90% of young women think female politicians are treated unfairly, Plan International survey finds

90% of young women think female politicians are treated unfairly, Plan International survey finds

Plan International
Plan International CEO Susanne Legena has described Senator Sarah Hanson-Young’s defamation win against former Senator David Leyonhjelm as a sorely needed “watershed moment” for the fight to rid politics of sexism.

Hanson-Young’s defamation victory coincides with a new survey released by Plan International Australia, that found 90 per cent of girls and young women polled think female politicians are treated unfairly compared to their male counterparts. This compared to 37 per cent of young men surveyed.

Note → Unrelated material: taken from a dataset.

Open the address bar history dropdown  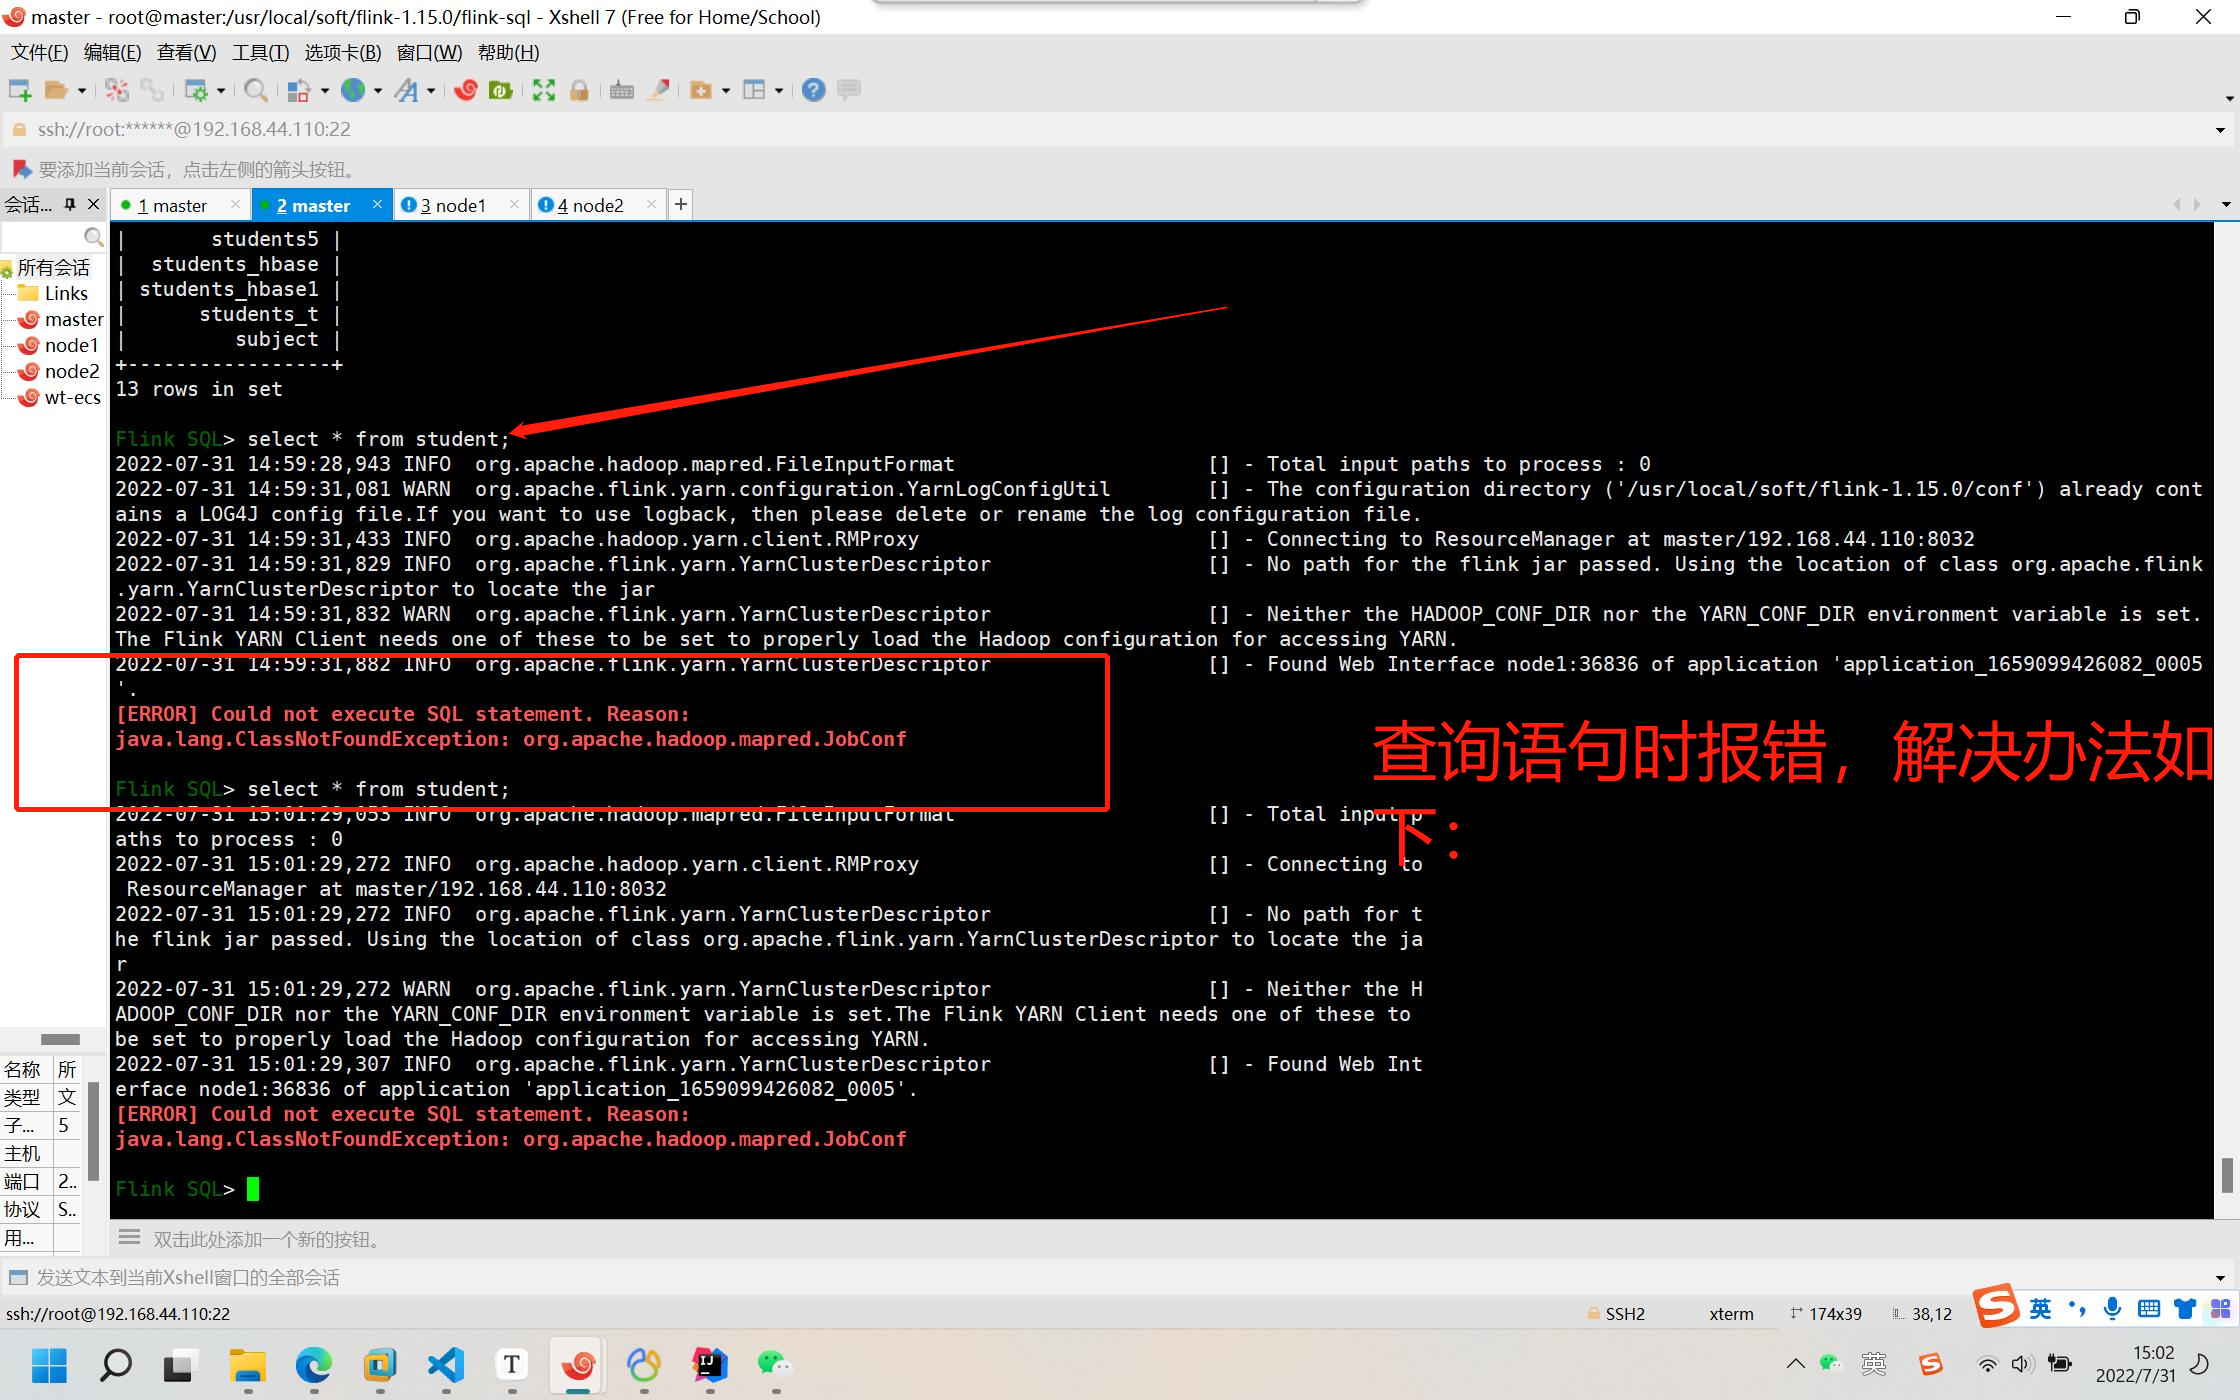click(2220, 130)
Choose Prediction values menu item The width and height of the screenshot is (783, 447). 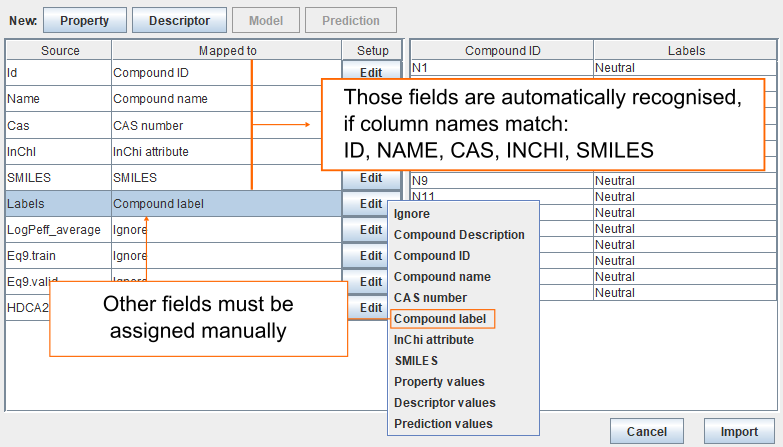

Hanson-Young has been awarded $120,000 in her defamation battle against David Leyonhjelm, with the judge agreeing that his comments had attempted to “publicly shame” her.

“It’s deeply concerning but not surprising that most Australian girls think women politicians aren’t treated equally in this country, given the dreadful sexist behaviour they see in our Parliament,” said Legena.

Plan International’s research finds girls become increasingly cynical of sexism in politics as they grow older.

Three-quarters of young women say it’s harder for women to become politicians, compared to 57 per cent of young men. 77 per cent of young women think female politicians are treated unfairly by the media and also by their male counterparts, with 70 per cent agreeing this was the case.

67 per cent of young women say that female politicians are regularly talked over.

The survey also supports research from 2017, which found that not a single young woman surveyed wanted to become a politician.

“Is it any wonder why? Girls are growing up in Australia seeing women in politics, and in other public spaces, being judged on their looks, and belittled for their sexuality and gender,” says Legena.

“This is bad news for all of us, because it discourages girls from pursuing politics or other positions in the public eye, effectively pushing them out of public spaces and silencing their voices.”

“We are sorry that Senator Hanson-Young had to relive the awful slurs thrown at her through this process, but the silver lining is that her bravery in confronting the person who perpetrated it head-on, sends a strong message that sexism must never be tolerated, in the Senate and out in the wider community.”

“That will mean a lot to girls watching at home.”

Senator Sarah Hanson-Young will donate the $120,000 to Plan International and the Working Women’s Centre in South Australia.